MCP Tools Reference: mapstools.googleapis.com

Strumento: resolve_names

Risolve un elenco batch di query su località specifiche (nomi di punti di riferimento o indirizzi esatti) in ID luogo canonici di Google Maps.

Requisiti di input (CRITICI):

  1. queries (array di oggetti - OBBLIGATORIO): un elenco di query sulla posizione da risolvere. Puoi specificare fino a 20 query.

    • Ogni oggetto query deve avere:
      • text (stringa - OBBLIGATORIO): la query di testo che rappresenta un nome di luogo o un indirizzo specifico da risolvere.
        • Esempi: 'Googleplex, Mountain View, CA', '1600 Amphitheatre Pkwy, Mountain View, CA', 'Eiffel Tower, Paris'.
  2. location_bias (oggetto - FACOLTATIVO): utilizza questo campo per dare la priorità ai risultati vicino a un'area geografica specifica.
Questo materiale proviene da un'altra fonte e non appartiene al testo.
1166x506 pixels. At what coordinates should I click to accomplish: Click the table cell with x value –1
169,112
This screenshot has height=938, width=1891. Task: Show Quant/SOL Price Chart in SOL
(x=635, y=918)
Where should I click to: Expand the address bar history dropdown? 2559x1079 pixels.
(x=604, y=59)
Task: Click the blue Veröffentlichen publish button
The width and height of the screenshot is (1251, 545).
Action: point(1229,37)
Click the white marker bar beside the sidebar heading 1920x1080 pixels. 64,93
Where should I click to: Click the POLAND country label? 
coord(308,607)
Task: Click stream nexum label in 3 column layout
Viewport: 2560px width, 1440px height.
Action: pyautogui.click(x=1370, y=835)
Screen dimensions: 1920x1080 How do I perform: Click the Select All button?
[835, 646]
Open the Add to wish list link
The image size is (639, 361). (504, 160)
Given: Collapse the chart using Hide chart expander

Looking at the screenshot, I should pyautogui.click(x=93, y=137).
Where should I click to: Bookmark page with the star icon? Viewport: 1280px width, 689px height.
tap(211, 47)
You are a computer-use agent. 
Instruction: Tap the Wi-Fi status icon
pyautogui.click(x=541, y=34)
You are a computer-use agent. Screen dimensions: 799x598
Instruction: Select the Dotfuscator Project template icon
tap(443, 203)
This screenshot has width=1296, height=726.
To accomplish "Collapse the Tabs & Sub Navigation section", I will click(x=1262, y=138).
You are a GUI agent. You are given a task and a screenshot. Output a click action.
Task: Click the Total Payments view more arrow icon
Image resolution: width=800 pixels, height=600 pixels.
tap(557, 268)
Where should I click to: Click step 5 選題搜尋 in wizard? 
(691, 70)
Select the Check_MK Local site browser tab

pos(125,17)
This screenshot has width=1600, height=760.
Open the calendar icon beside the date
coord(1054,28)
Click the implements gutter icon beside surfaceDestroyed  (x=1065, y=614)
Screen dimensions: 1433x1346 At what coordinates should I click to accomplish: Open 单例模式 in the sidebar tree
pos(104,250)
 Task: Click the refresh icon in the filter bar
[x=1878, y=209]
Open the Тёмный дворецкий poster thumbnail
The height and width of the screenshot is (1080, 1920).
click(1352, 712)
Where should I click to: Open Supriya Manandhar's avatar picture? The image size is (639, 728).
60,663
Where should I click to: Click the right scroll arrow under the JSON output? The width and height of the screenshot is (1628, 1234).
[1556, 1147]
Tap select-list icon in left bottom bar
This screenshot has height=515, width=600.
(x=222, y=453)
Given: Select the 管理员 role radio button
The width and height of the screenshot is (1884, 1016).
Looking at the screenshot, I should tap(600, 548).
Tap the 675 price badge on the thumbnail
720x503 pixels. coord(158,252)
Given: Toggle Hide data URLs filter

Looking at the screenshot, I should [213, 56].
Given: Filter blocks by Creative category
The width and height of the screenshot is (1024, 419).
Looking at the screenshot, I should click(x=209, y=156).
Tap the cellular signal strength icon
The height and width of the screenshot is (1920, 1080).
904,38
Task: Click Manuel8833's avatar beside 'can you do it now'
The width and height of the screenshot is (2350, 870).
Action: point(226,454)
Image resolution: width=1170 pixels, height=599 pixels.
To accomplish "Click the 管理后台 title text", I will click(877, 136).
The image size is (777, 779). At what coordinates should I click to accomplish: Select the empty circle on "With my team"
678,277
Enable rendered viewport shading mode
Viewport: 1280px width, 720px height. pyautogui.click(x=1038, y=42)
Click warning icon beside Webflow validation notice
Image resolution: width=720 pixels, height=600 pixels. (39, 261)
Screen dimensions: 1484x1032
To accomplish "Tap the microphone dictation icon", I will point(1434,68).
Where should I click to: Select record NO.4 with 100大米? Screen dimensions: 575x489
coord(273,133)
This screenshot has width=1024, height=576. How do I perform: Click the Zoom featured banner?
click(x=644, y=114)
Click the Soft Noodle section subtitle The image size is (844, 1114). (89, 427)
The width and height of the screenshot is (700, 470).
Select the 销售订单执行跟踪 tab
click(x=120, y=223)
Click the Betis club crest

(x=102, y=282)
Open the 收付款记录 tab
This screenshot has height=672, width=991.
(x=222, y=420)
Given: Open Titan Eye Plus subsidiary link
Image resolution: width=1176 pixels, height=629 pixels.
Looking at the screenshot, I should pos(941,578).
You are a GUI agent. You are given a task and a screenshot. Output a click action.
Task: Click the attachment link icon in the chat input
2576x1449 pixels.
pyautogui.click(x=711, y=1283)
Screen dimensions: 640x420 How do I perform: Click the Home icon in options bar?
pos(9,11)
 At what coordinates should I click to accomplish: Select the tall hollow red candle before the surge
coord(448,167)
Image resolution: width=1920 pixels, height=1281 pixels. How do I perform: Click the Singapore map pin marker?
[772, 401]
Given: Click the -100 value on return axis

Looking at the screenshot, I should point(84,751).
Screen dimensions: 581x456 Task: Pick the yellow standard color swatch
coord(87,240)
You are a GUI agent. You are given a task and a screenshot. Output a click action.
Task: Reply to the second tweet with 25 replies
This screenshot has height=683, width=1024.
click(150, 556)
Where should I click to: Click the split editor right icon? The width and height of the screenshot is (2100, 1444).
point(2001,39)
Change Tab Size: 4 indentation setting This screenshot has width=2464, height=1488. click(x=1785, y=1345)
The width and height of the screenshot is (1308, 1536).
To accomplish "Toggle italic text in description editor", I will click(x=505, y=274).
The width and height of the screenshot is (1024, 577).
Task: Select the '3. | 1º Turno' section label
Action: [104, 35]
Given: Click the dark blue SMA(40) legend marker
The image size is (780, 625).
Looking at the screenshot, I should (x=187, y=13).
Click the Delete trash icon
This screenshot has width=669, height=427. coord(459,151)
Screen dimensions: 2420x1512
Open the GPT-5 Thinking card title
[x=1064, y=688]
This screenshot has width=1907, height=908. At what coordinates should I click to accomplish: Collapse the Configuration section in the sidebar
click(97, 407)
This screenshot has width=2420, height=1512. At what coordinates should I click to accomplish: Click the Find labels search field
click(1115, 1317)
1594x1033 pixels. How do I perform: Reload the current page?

    • Formato: {"viewport": {"low": {"latitude": [value], "longitude": [value]}, "high": {"latitude": [value], "longitude": [value]}}}
  3. region_code (stringa - FACOLTATIVO): il codice regione Unicode CLDR (codice paese di due lettere, ad es. US, CA) dell'utente per orientare i risultati.

Istruzioni per la chiamata allo strumento:

  • Specificità (CRITICO): le query devono rappresentare un nome o un indirizzo di un luogo specifico. Le ricerche generiche come 'restaurants' o i nomi di catene come 'Starbucks' non sono supportate.
  • NON chiamare questo strumento se gli strumenti downstream che prevedi di richiamare accettano già direttamente stringhe di indirizzi o nomi di luoghi non elaborate.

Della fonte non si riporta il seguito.